Our next adventure was calling our names. The mighty Chester River (on which we had learned to sail for the very first time two years before) beckoned for us to explore from where her waters came from. We planned to sail up to Chestertown and return to the marina before the July 4th festivities began. Four days on the water, adventuring where we had never gone before!
We left after Damian came back from quick motor up to the fuel dock with our live-aboard neighbors from the dock, Rich and Betty from Trust Me, so they could pump out and top off their fuel with an extra pair of hands.
The Kent Narrows channel has become more tricky in the last year with new, “temporary” markers indicating where the dredged “water road” snakes around the dreaded shallows where many a boat (including ours once) have been grounded. Since I had most recently navigated the channel with Captain Dave in the 104 class, Damian had me take the helm for the first leg of our journey. That was more than ok with me!
Hoisting the main
Once we were through the channel, Damian took the helm so that I could prove to him and myself that I could successfully raise the main sail without help. He turned our vessel into the wind, I hoisted the main sail. At first, I wrapped the main line around the winch twice to haul up the massive sail several feet with each pull. One pull. Two pulls, Three pulls. But once the sail was mid-way up the mast, I had to settle for using the winch and fitted the winch handle into the top and began to turn.

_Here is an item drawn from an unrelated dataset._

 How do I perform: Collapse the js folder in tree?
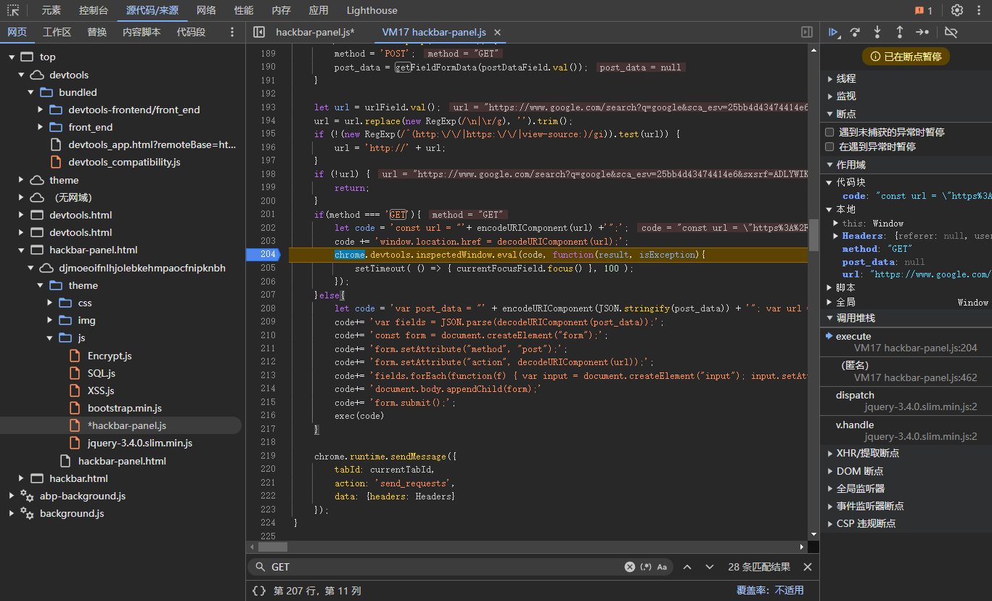(49, 338)
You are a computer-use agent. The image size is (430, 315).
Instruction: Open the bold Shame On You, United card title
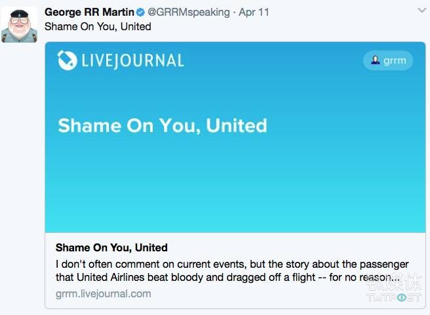click(111, 247)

Unfortunately, our dodger was designed in such a way that half of the winch is blocked by the canvas, so we are only able to winch around half of the circle when its in use. This dodger interference makes raising the main a frustrating process and grows patience in the sailor. One half-around, two half-arounds, three half-arounds. Had the main raised even an inch higher? Persevere. Persevere. Keep going. Keep going. What seems like hundreds of half-arounds later, the main sail–finally fully raised–flutters as the wind whooshes past it on both sides.
Chester River Sail
On the chart, Damian had noticed a section just past the channel labeled “Hell’s Delight.” Named so because the river narrows at this location, causing violent wind and waves during nor’easters and other storms to rack hell on vessels that find themselves at this spot on such unfortunate occasions. Sailing east up the river, we past the Eastern Neck National Wildlife Refugeon our port side. Our goal for the day was to find the entrance to the Corsica River, a tributary that empties into the Chester, and find a secluded spot for anchoring that night.

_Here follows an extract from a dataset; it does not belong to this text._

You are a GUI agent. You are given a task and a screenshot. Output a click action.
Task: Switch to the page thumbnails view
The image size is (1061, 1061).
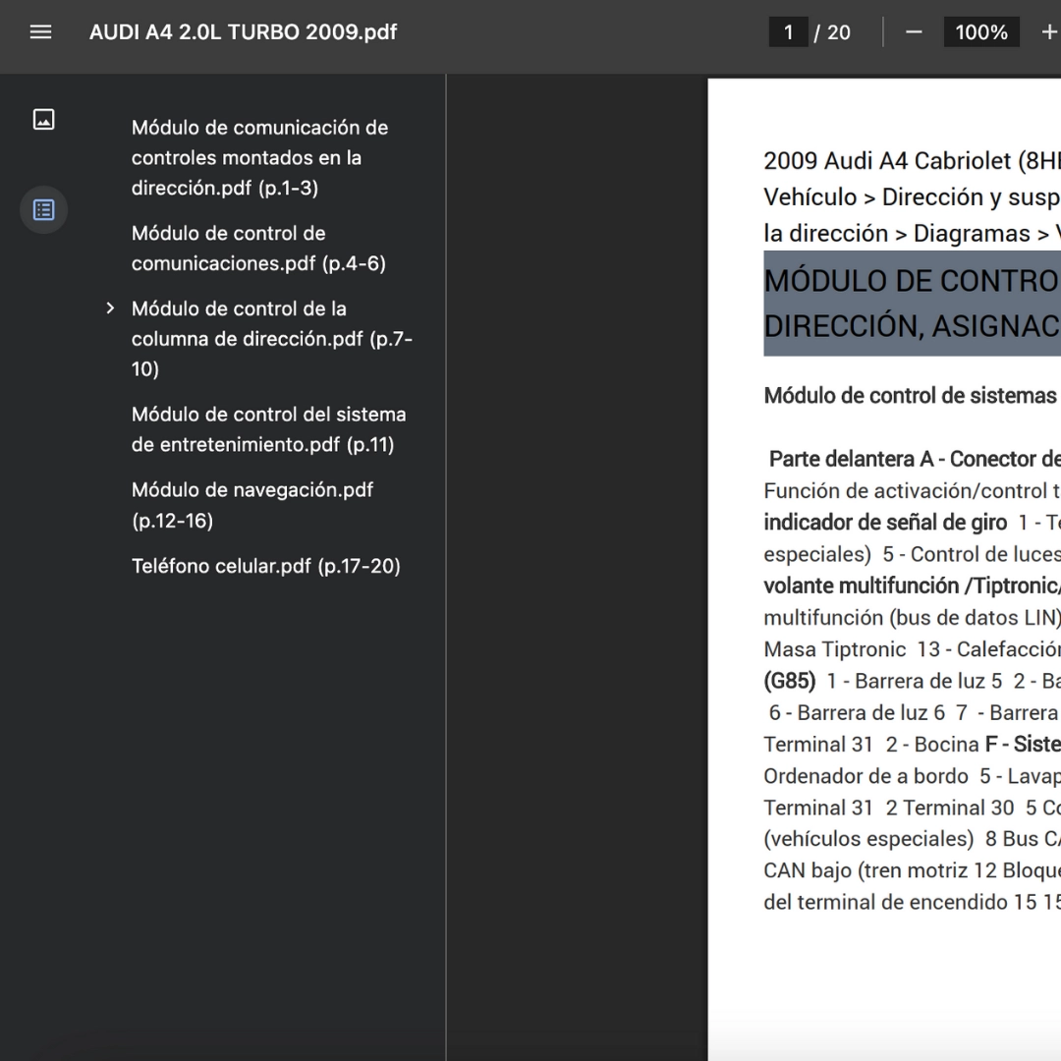coord(43,120)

Before long, Damian decided to jump into our dinghy that we were towing behind us, because it was filling with water. It was only being pulled by one side line and the angle it was in as the dinghy bumped along was less than ideal for keeping water out of it. Damian used our manual bilge pump. Once the bottom was water-free, he exchanged the bilge pump with the air pump and spent a few minutes pumping the inflatable mini boat up in the places where the air was low. After that, Damian sat down to view the sail from a different perspective, much closer to the water’s edge. He was on his own–free to observe and think! Two things he loves to do! And so we sailed on like this for more than a half hour.